The following actions are related to the GetCustomModelDeployment operation:

See also: AWS API Documentation

Request Syntax

client.get_custom_model_deployment(
    customModelDeploymentIdentifier='string'
)

type customModelDeploymentIdentifier:

string

param customModelDeploymentIdentifier:

[REQUIRED]

The Amazon Resource Name (ARN) or name of the custom model deployment to retrieve information about.

rtype:

dict

returns:

Response Syntax

{
    'customModelDeploymentArn': 'string',
    'modelDeploymentName': 'string',
    'modelArn': 'string',
    'createdAt': datetime(2015, 1, 1),
    'status': 'Creating'|'Active'|'Failed',
    'description': 'string',
    'failureMessage': 'string',
    'lastUpdatedAt': datetime(2015, 1, 1)
}

Response Structure

(dict) --
- customModelDeploymentArn (string) --
  
  The Amazon Resource Name (ARN) of the custom model deployment.
- modelDeploymentName (string) --
  
  The name of the custom model deployment.
- modelArn (string) --
  
  The Amazon Resource Name (ARN) of the custom model associated with this deployment.
- createdAt (datetime) --
  
  The date and time when the custom model deployment was created.
- status (string) --
  
  The status of the custom model deployment. Possible values are:
  - CREATING - The deployment is being set up and prepared for inference.
  - ACTIVE - The deployment is ready and available for inference requests.
  - FAILED - The deployment failed to be created or became unavailable.
- description (string) --
  
  The description of the custom model deployment.
- failureMessage (string) --
  
  If the deployment status is FAILED, this field contains a message describing the failure reason.
- lastUpdatedAt (datetime) --
  
  The date and time when the custom model deployment was last updated.

ListCustomModelDeployments (new)

Link ¶

Lists custom model deployments in your account. You can filter the results by creation time, name, status, and associated model. Use this operation to manage and monitor your custom model deployments.

We recommend using pagination to ensure that the operation returns quickly and successfully.
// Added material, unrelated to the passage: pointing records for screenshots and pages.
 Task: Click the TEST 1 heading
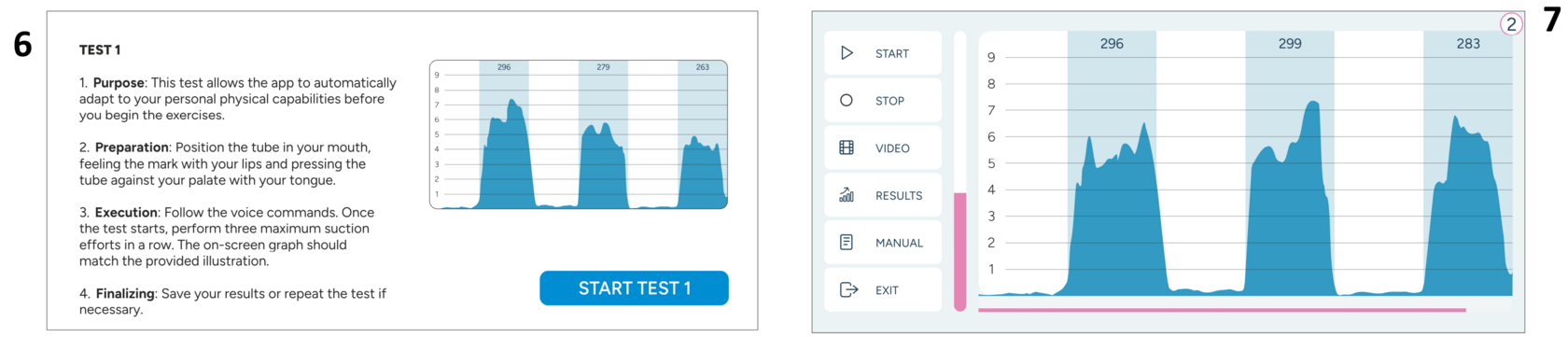click(100, 49)
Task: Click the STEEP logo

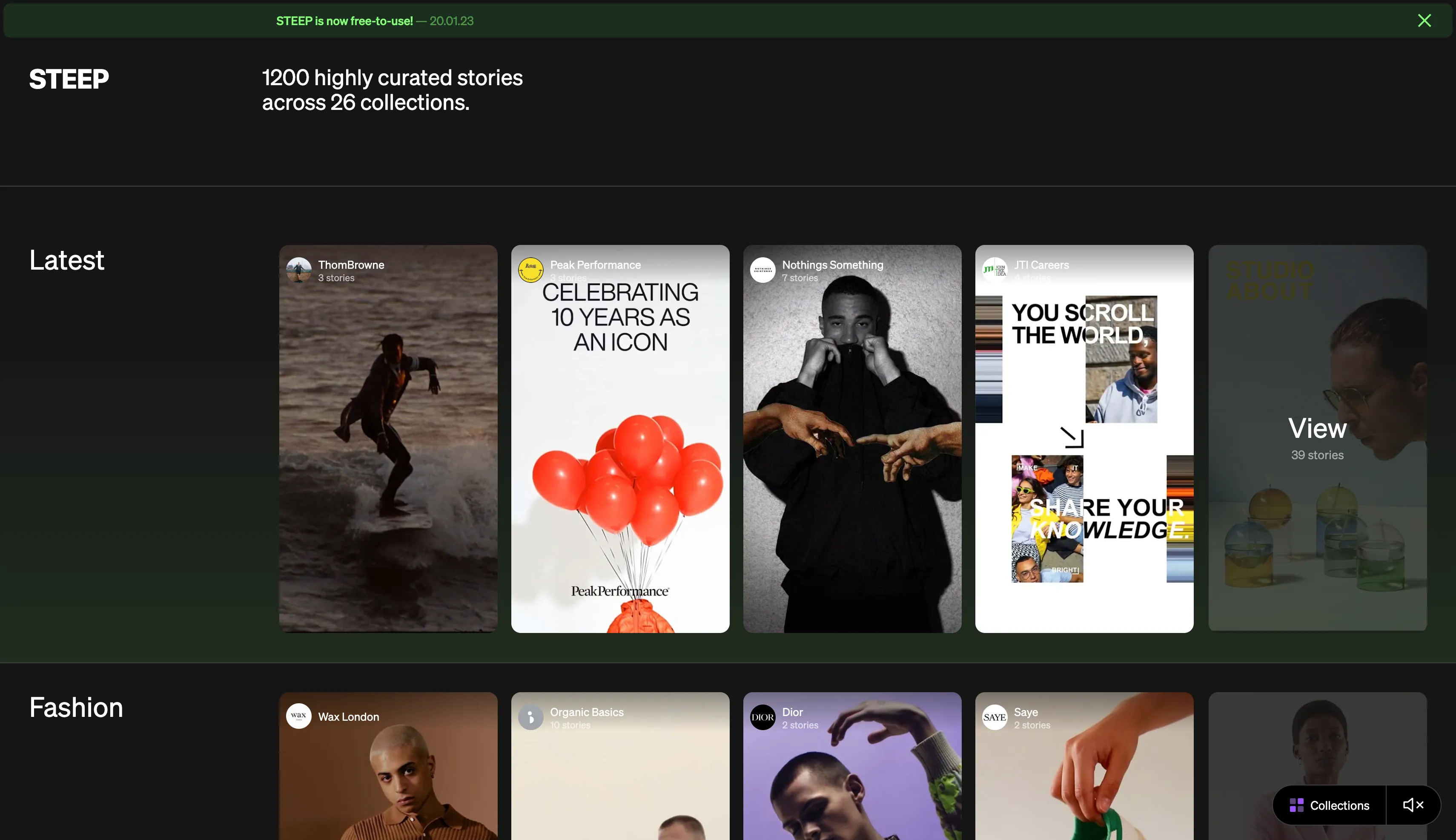Action: point(69,79)
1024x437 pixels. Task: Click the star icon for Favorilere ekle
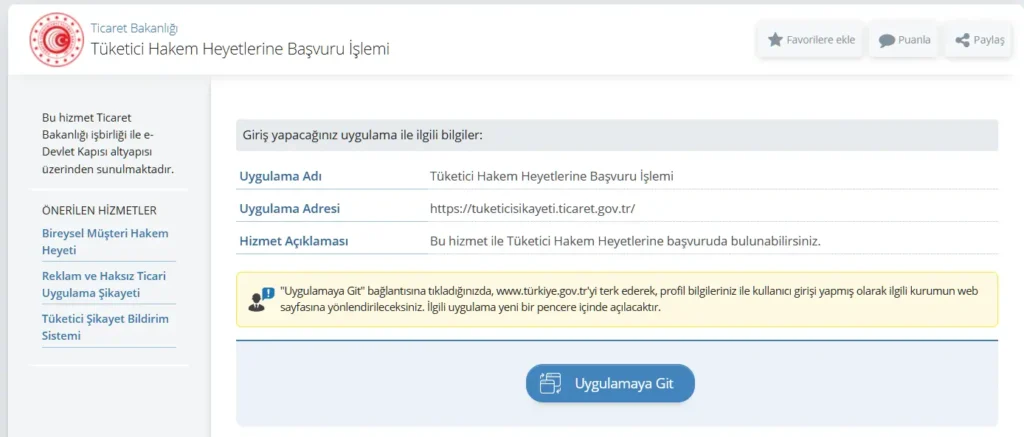[775, 40]
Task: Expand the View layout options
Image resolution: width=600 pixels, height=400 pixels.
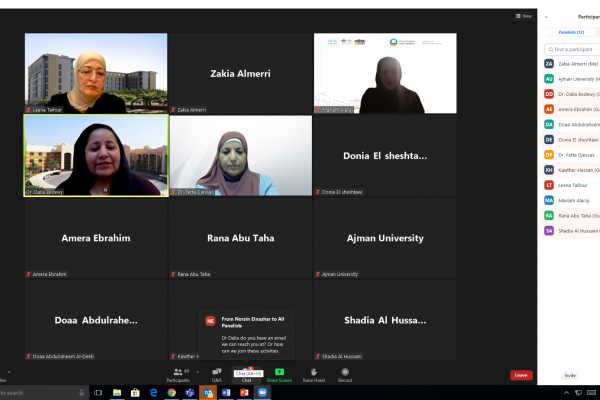Action: coord(524,16)
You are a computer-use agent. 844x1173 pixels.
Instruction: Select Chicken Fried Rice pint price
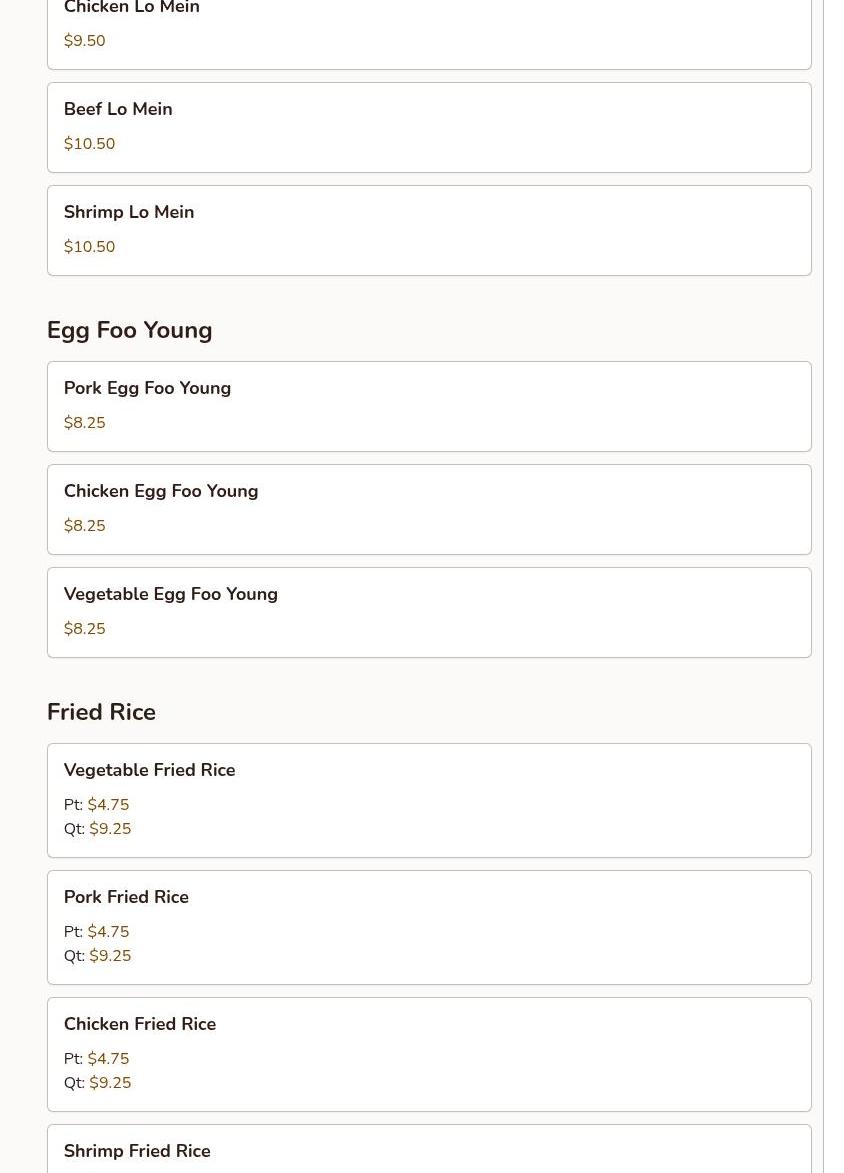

The following actions are related to the ListCustomModelDeployments operation:

See also: AWS API Documentation

Request Syntax

client.list_custom_model_deployments(
    createdBefore=datetime(2015, 1, 1),
    createdAfter=datetime(2015, 1, 1),
    nameContains='string',
    maxResults=123,
    nextToken='string',
    sortBy='CreationTime',
    sortOrder='Ascending'|'Descending',
    statusEquals='Creating'|'Active'|'Failed',
    modelArnEquals='string'
)

type createdBefore:

datetime

param createdBefore:

Filters deployments created before the specified date and time.

type createdAfter:

datetime

param createdAfter:

Filters deployments created after the specified date and time.

type nameContains:

string

param nameContains:

Filters deployments whose names contain the specified string.

type maxResults:

integer

param maxResults:

The maximum number of results to return in a single call.

type nextToken:

string

param nextToken:

The token for the next set of results. Use this token to retrieve additional results when the response is truncated.

type sortBy:

string

param sortBy:

The field to sort the results by. The only supported value is CreationTime.

type sortOrder:

string

param sortOrder:

The sort order for the results. Valid values are Ascending and Descending. Default is Descending.

type statusEquals:

string

param statusEquals:

Filters deployments by status. Valid values are CREATING, ACTIVE, and FAILED.

type modelArnEquals:

string

param modelArnEquals:

Filters deployments by the Amazon Resource Name (ARN) of the associated custom model.

rtype:

dict

returns:

Response Syntax

{
    'nextToken': 'string',
    'modelDeploymentSummaries': [
        {
            'customModelDeploymentArn': 'string',
            'customModelDeploymentName': 'string',
            'modelArn': 'string',
            'createdAt': datetime(2015, 1, 1),
            'status': 'Creating'|'Active'|'Failed',
            'lastUpdatedAt': datetime(2015, 1, 1),
            'failureMessage': 'string'
        },
    ]
}

Response Structure

(dict) --
- nextToken (string) --
  
  The token for the next set of results. This value is null when there are no more results to return.
- modelDeploymentSummaries (list) --
  
  A list of custom model deployment summaries.
  - (dict) --
    
    Contains summary information about a custom model deployment, including its ARN, name, status, and associated custom model.
    - customModelDeploymentArn (string) --
      
      The Amazon Resource Name (ARN) of the custom model deployment.
    - customModelDeploymentName (string) --
      
      The name of the custom model deployment.
    - modelArn (string) --
      
      The Amazon Resource Name (ARN) of the custom model associated with this deployment.
    - createdAt (datetime) --
      
      The date and time when the custom model deployment was created.
    - status (string) --
      
      The status of the custom model deployment. Possible values are CREATING, ACTIVE, and FAILED.
    - lastUpdatedAt (datetime) --
      
      The date and time when the custom model deployment was last modified.
    - failureMessage (string) --
      
      If the deployment status is FAILED, this field contains a message describing the failure reason.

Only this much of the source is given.